On 22 January 2026, the people who build vLLM became a company. Inferact launched with a $150 million seed round — one of the largest AI-infrastructure seeds on record — at an $800 million valuation, co-led by Andreessen Horowitz and Lightspeed, with Sequoia, Altimeter, Redpoint, and Databricks Ventures joining. The founding team is the original vLLM group out of UC Berkeley's Sky Computing Lab: Simon Mo as CEO, Woosuk Kwon as CTO, Kaichao You, Roger Wang, and the professors who seeded the lab, Joseph Gonzalez and Ion Stoica.
The money is the headline everywhere else. It's the least interesting part. The question that actually matters if you serve models in production is quieter: who now sets the direction of an inference engine that a large share of the industry runs on — and what happens to the free version when the same people have $800 million riding on a paid one?
The fact the coverage skips#
Start with a detail almost every launch story omitted, because it complicates the "open source goes commercial" arc: vLLM is not Inferact's property. UC Berkeley contributed the project to the Linux Foundation in 2024, and on 7 May 2025 it was accepted as a PyTorch Foundation hosted project, under that foundation's explicitly neutral, vendor-neutral governance. The trademark, the governance, the right to say what "vLLM" officially is — those sit with a foundation, not with a company the maintainers happen to also run.
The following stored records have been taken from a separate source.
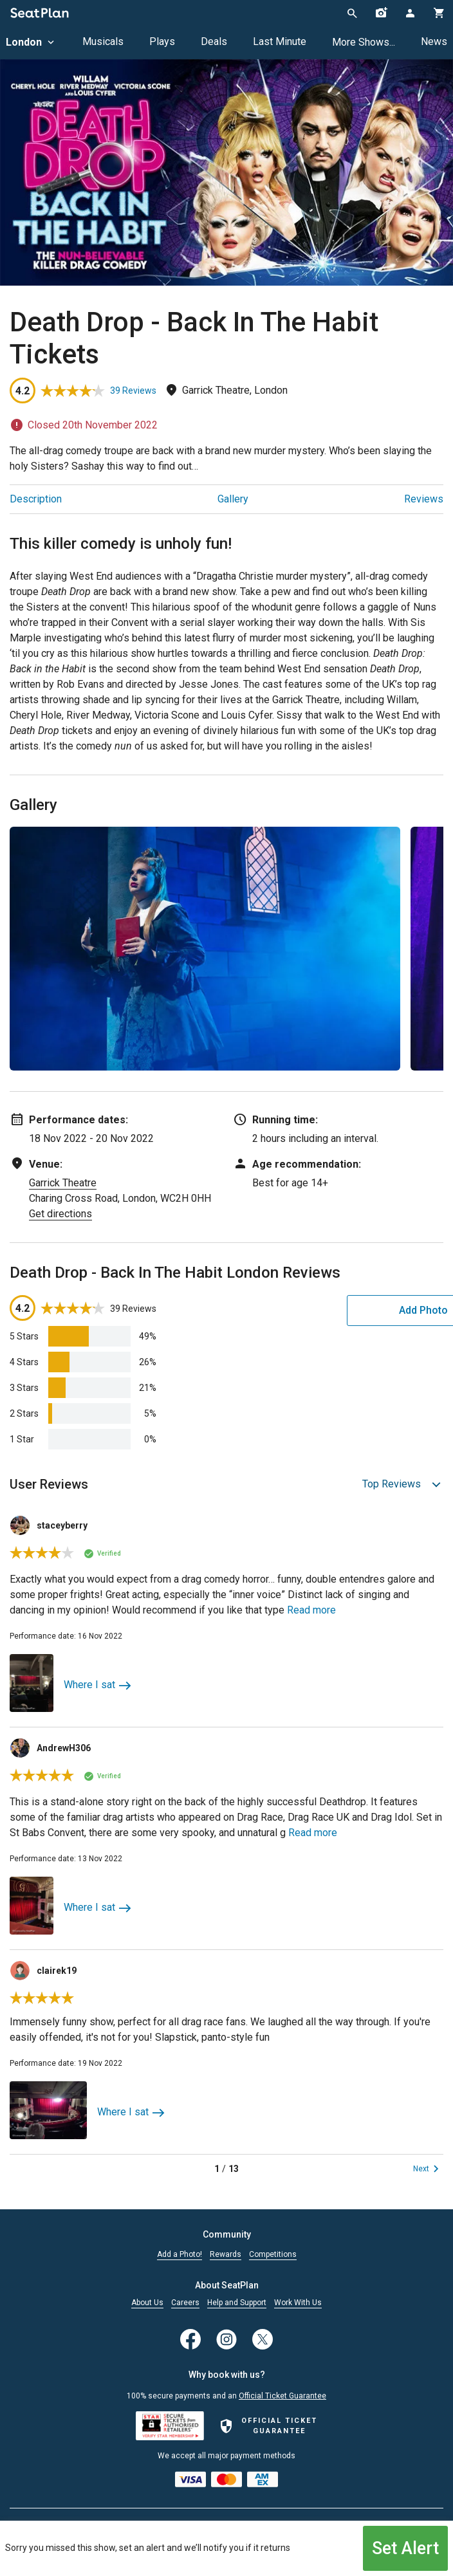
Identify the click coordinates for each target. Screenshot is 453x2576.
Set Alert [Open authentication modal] (405, 2547)
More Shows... (363, 42)
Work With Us (298, 2303)
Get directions (60, 1214)
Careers (185, 2303)
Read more (311, 1610)
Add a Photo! (179, 2254)
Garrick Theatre (63, 1183)
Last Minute (279, 41)
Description (36, 499)
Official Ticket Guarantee (282, 2395)
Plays (162, 41)
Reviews (423, 499)
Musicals (103, 41)
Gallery (232, 499)
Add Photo (343, 1310)
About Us (147, 2303)
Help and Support (236, 2303)
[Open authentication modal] (409, 13)
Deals (214, 41)
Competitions (273, 2254)
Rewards (225, 2254)
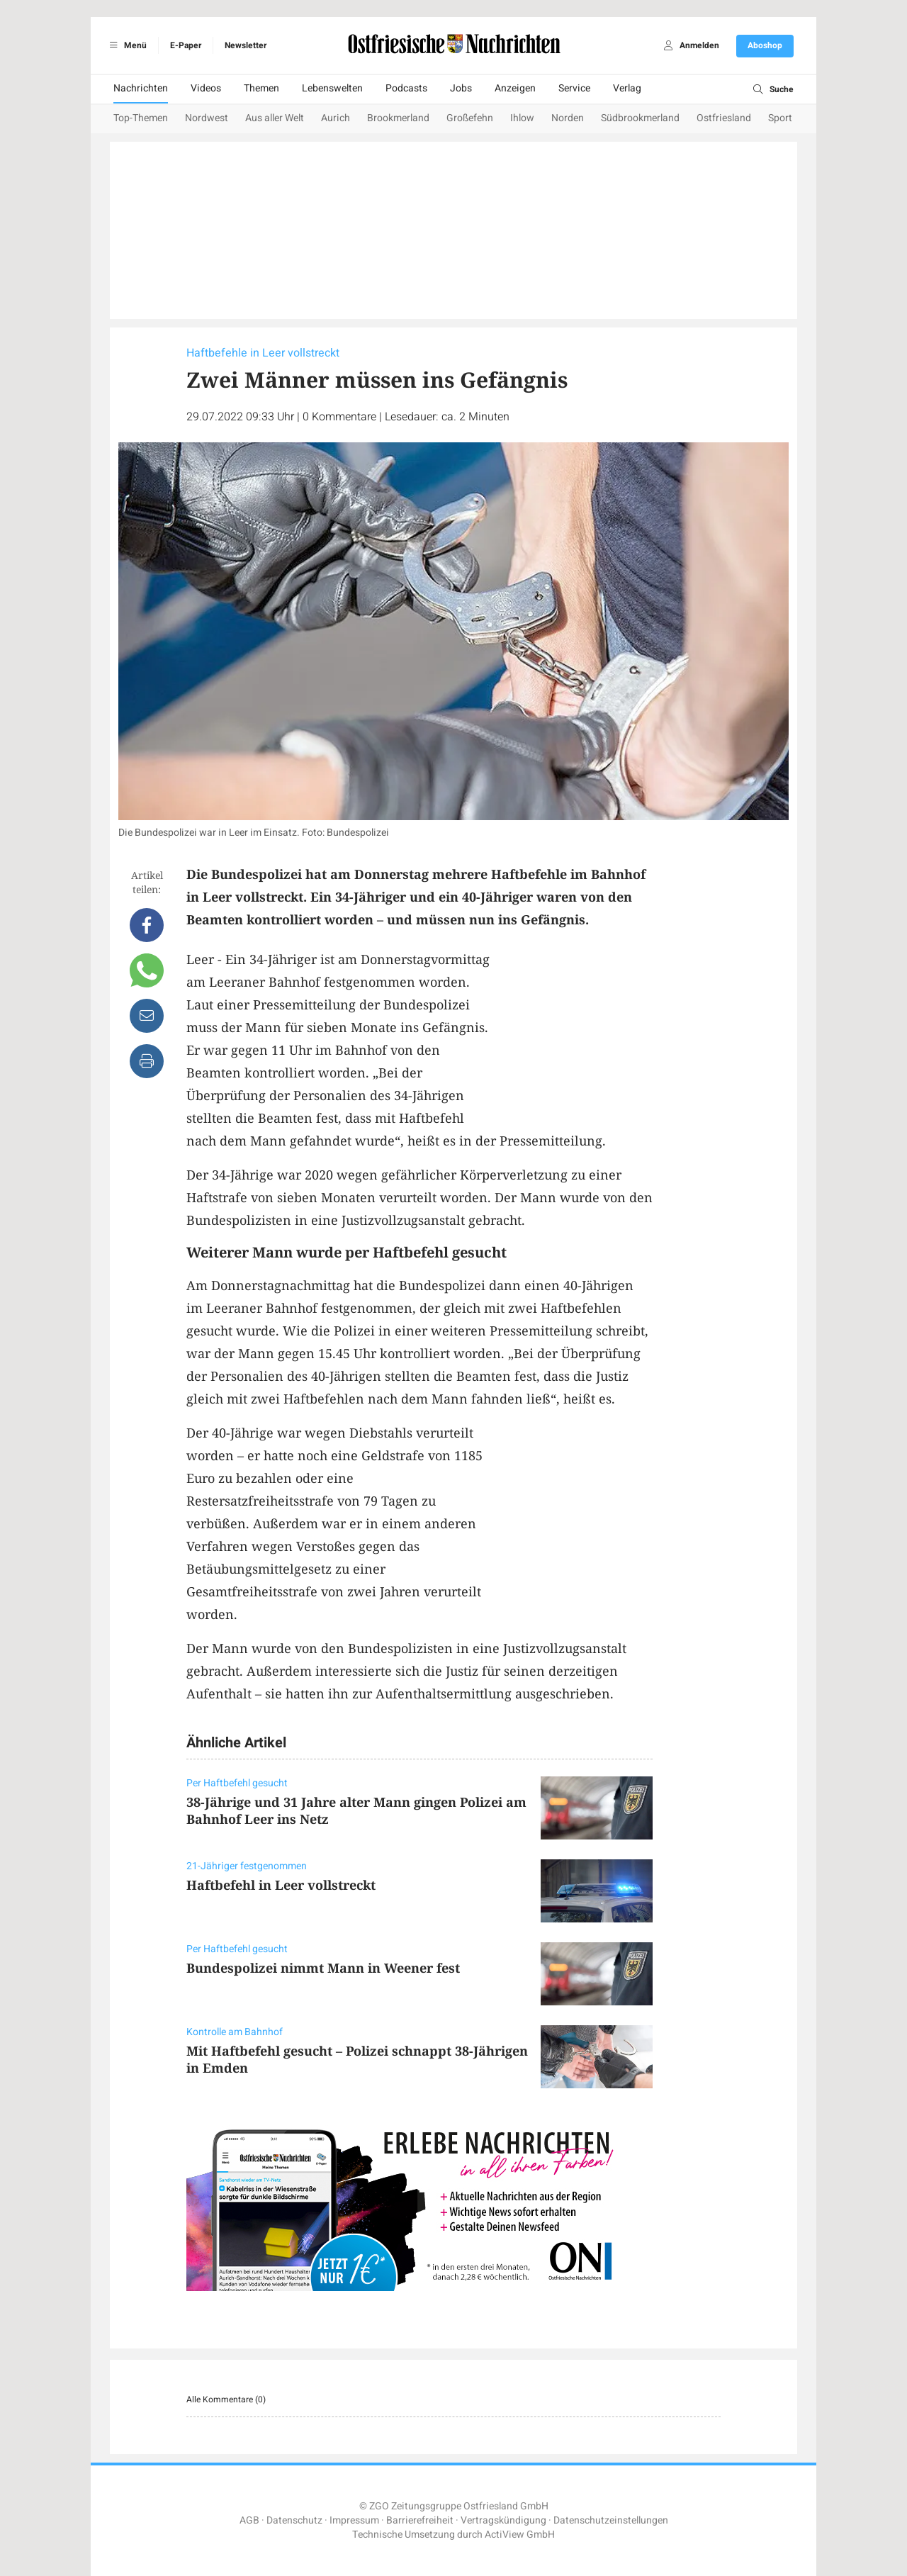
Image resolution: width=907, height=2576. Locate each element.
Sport (780, 118)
That single structural fact is why vLLM's situation is not the story you've been trained to fear. The open-source cautionary tales of the last few years — Redis relicensing away from BSD, HashiCorp moving Terraform to the BSL (and getting the OpenTofu fork for it), Elastic switching Elasticsearch to SSPL — all share one precondition: the company owned the copyright. Owning the copyright is what let them relicense unilaterally, overnight, and dare the community to fork. Inferact does not have that lever. It cannot wake up one morning and put vLLM under a business-source license, because it does not hold the rights to do so. Foundation hosting is a real check, and it's the check that was missing in every relicensing scandal people are pattern-matching this to.
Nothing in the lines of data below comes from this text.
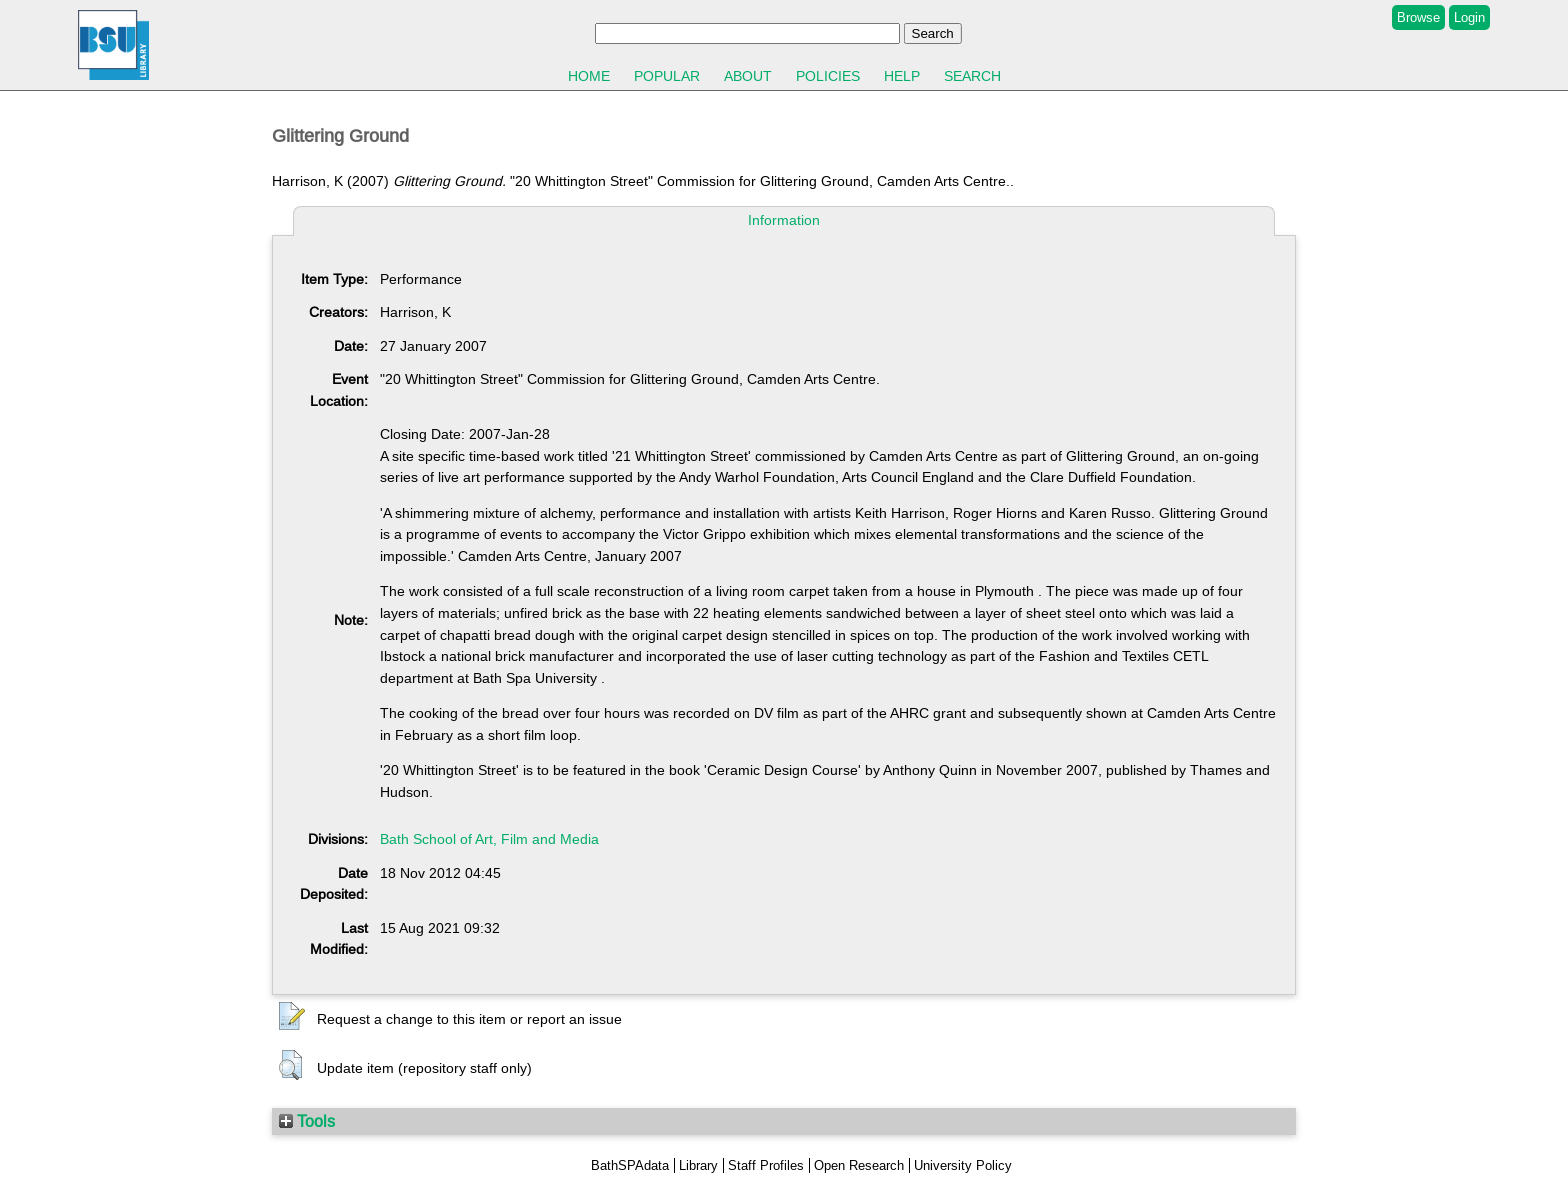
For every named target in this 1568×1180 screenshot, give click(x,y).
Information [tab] (784, 220)
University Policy (963, 1165)
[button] (292, 1017)
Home (589, 76)
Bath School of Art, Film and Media (489, 839)
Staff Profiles (766, 1165)
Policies (828, 76)
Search (972, 76)
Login (1469, 17)
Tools (307, 1121)
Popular (667, 76)
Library (698, 1165)
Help (902, 76)
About (748, 76)
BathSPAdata (630, 1165)
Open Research (859, 1165)
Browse (1418, 17)
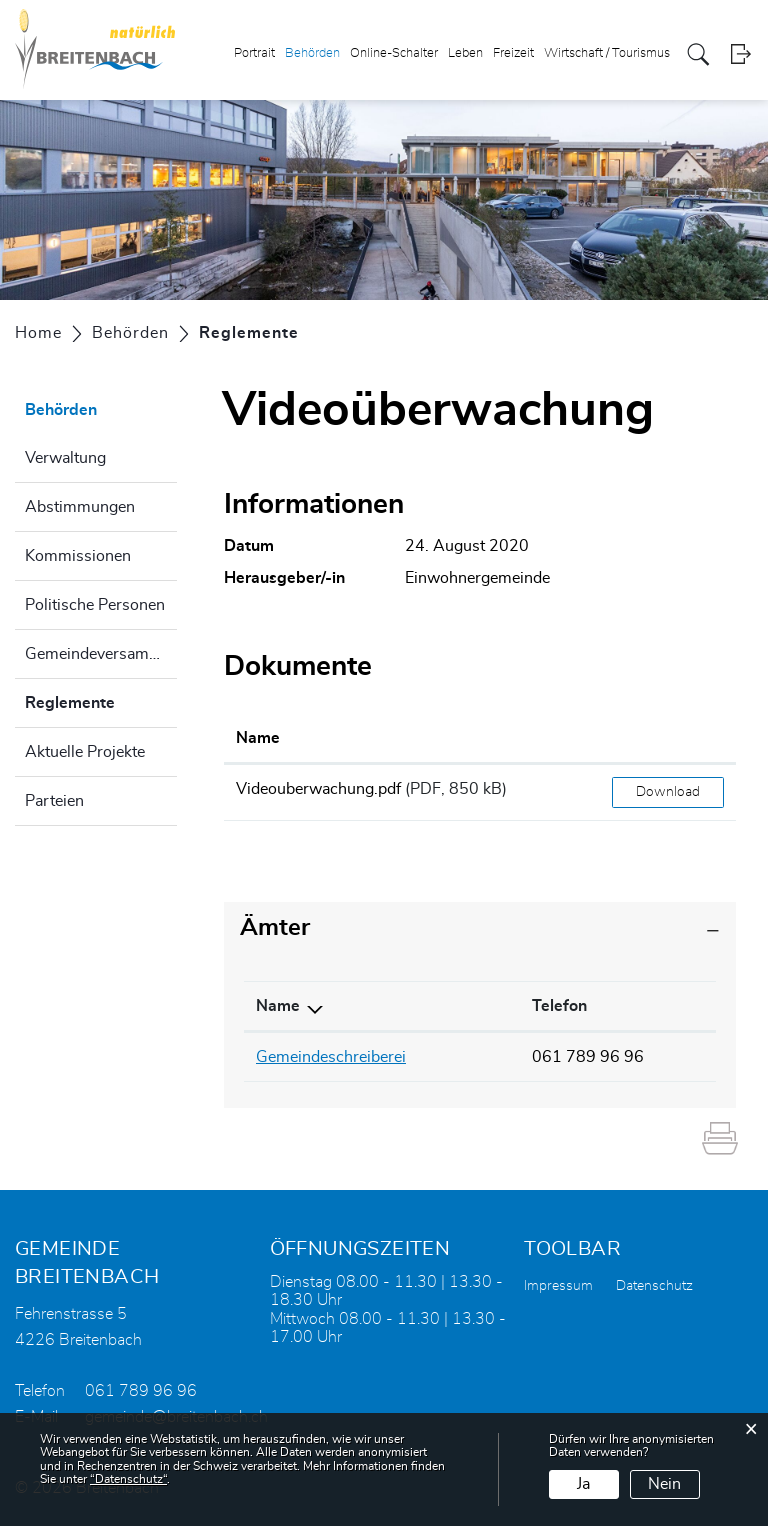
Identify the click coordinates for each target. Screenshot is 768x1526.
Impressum (558, 1286)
The Redis question — "will they take it away?" — is mostly off the table here. Foundation governance already answered it.
So where did the risk go?#
It didn't vanish. It moved — from the license to the roadmap. And that's the shift worth understanding, because it's subtler and harder to police.
Foundation hosting constrains what can happen to vLLM's license. It does far less about who holds day-to-day commit authority and, more importantly, whose problems the roadmap prioritizes. The people who decide what vLLM optimizes next are now, in large part, employees of a company whose product is a hosted place to run vLLM. Every hour of maintainer attention is now implicitly a capital-allocation decision between "make the open engine better for everyone" and "make the commercial serverless product the best way to consume it." Nobody has to act in bad faith for the second to quietly win; incentives do that on their own.
There is a precedent here so exact it's almost uncomfortable, and it belongs to one of Inferact's own founders. Ion Stoica has run this play twice from the same Berkeley lab: Spark became Databricks, and Ray became Anyscale. Ray/Anyscale is the live case study for what this looks like in practice — a genuinely open project with a VC-backed company built around it by its creators, and a years-long, ongoing negotiation over where the line falls between what's in the free project and what's in the paid platform. That negotiation is not a scandal; it's just the permanent condition of open-core-adjacent infrastructure. It's also happening in stereo: vLLM's sibling engine from the same lab, SGLang, is being commercialized in parallel. The Berkeley inference commons is professionalizing all at once.
To their credit, Inferact's founders said the right thing. Simon Mo's public framing is that Inferact exists to "support, maintain, steward and push forward the open source ecosystem," with the commercial engine as a second goal. That is exactly the correct commitment. The open question — the one no press release can settle — is whether foundation governance has teeth when the paychecks come from the commercial side, or whether "steward" slowly comes to mean "steward toward the thing we sell." This is the same tension that runs under who actually controls a protocol once a foundation is involved, and under where the real leverage sits in open-versus-closed infrastructure.
What a builder should actually do#
Nothing, today. vLLM is still free, still open, still the same import; there's no migration and no fire. If you're weighing self-hosting vLLM against a managed inference API, the cost math hasn't changed this quarter — and it's worth remembering that not every LLMops project even survives the squeeze, as TensorZero's shutdown showed. A well-funded steward is, on balance, better news for vLLM's longevity than the alternative.
But treat the dependency differently going forward. Your inference engine's roadmap is now set by a company selling a hosted alternative to running it yourself, which is a specific and knowable conflict of interest — not a disqualifying one, a watchable one. Three signals tell you which way it's breaking: does new performance work land in the open repo or only in the serverless product; does the PyTorch Foundation retain genuinely independent maintainers with commit rights; and do vLLM's plugin and extension points start bending toward the commercial layer's needs. None of those will make headlines. All three are the actual story. The relicensing era taught everyone to watch the license. The foundation-plus-startup era asks you to watch the commits instead.